# Notebook 2-1: HMM Training

In this notebook, we will cover
1. **Loading prepared data**: We will load the prepared data from the previous notebook.
2. **Configuring the HMM**: We will configure the HMM with the appropriate parameters.
3. **Training the HMM (optional)**: We will train the HMM using the prepared data.
4. **Loading a pre-trained HMM**: We will load a pre-trained HMM for inference.
5. **Inference with the HMM**: We will perform inference using the trained HMM.

## 1. Loading prepared data
Here we will load the prepared data from the previous notebook `1_prepare-data.ipynb`. Recall that the data was prepared with TDE and PCA, before a final standardisation step was applied.

In [None]:
from osl_dynamics.data import Data

data = Data("prepared_data")

## 2. Configuring the HMM
The HMM can be configured with the `Config` and `Model` API in the `osl_dynamics.models.hmm` module. The `Config` class is used to set up the model parameters, while the `Model` class is used to create the model object itself.

In [None]:
from osl_dynamics.models.hmm import Config, Model

config = Config(
    n_states=6,
    n_channels=data.n_channels,
    sequence_length=200,
    learn_means=False,
    learn_covariances=True,
    batch_size=128,
    learning_rate=0.01,
    n_epochs=20,
)
model = Model(config)

Once you have created the model, you can have a look at a summary of the model by calling the `Model.summary()` method.

In [None]:
model.summary()

### Exercise
- What do the options in the `Config` class do? Can you find the documentation for the `Config` class and figure out yourself?
- Why do you see `Non-trainable params: 480 (1.88KB)` in the summary? What does this mean?
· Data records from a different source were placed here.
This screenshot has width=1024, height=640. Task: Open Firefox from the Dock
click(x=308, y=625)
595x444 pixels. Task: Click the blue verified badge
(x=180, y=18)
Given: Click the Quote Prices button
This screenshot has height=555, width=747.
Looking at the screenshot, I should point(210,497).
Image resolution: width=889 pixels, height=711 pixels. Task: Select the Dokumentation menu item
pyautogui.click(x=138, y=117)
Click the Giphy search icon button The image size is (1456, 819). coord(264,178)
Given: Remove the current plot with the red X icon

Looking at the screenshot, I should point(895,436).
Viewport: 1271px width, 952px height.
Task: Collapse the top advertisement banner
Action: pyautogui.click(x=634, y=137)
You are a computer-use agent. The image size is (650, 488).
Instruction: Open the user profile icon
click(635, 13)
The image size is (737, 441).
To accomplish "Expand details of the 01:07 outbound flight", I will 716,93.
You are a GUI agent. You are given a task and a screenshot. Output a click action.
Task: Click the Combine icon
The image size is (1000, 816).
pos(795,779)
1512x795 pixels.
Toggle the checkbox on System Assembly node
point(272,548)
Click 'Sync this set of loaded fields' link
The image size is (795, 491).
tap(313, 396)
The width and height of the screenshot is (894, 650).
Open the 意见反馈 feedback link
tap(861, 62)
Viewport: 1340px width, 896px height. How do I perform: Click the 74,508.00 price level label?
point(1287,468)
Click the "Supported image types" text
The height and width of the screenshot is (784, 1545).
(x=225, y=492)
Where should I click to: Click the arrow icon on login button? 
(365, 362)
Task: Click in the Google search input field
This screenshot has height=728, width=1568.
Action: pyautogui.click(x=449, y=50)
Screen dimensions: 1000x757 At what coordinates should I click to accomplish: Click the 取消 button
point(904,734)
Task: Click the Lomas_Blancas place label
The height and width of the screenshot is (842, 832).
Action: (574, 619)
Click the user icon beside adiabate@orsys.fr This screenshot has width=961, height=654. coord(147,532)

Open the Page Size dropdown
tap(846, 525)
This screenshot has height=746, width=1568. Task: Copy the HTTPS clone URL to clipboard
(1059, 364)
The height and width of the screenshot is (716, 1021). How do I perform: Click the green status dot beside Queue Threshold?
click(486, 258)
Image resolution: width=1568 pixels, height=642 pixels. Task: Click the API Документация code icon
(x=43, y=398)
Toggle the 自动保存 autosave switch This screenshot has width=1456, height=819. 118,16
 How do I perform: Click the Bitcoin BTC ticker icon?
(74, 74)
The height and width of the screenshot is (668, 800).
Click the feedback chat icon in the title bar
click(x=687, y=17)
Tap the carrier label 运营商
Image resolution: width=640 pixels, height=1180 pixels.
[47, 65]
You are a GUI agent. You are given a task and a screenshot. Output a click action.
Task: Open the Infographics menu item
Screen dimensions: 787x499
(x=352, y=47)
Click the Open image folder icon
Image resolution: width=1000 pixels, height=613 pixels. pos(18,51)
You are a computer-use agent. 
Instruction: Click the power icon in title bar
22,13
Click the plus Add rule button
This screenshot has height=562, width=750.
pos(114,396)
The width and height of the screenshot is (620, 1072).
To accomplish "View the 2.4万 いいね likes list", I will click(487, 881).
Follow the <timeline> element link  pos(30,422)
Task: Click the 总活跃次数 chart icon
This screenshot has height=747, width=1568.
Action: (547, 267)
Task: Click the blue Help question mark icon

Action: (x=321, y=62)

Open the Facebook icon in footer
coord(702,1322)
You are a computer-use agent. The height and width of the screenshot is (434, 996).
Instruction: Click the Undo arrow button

## 3. Training the HMM (optional - might take a while, ~20 - 60s per epoch)

Now we can start training the HMM. Due to the stochastic nature of the process of training the HMM and non-convexity of the loss function, we normally initialise the model with multiple initialisations. We then continue training the model with the best performing initialisation.

Here we initialise the model by training it with 3 different initialisations, each of which is trained for 1 epoch. For the HMM, this is often enough of an initialisation to get reproducible results. `n_init` could be increased if you find a high run-to-run variability.

In [None]:
init_history = model.random_state_time_course_initialization(data, n_init=3, n_epochs=1)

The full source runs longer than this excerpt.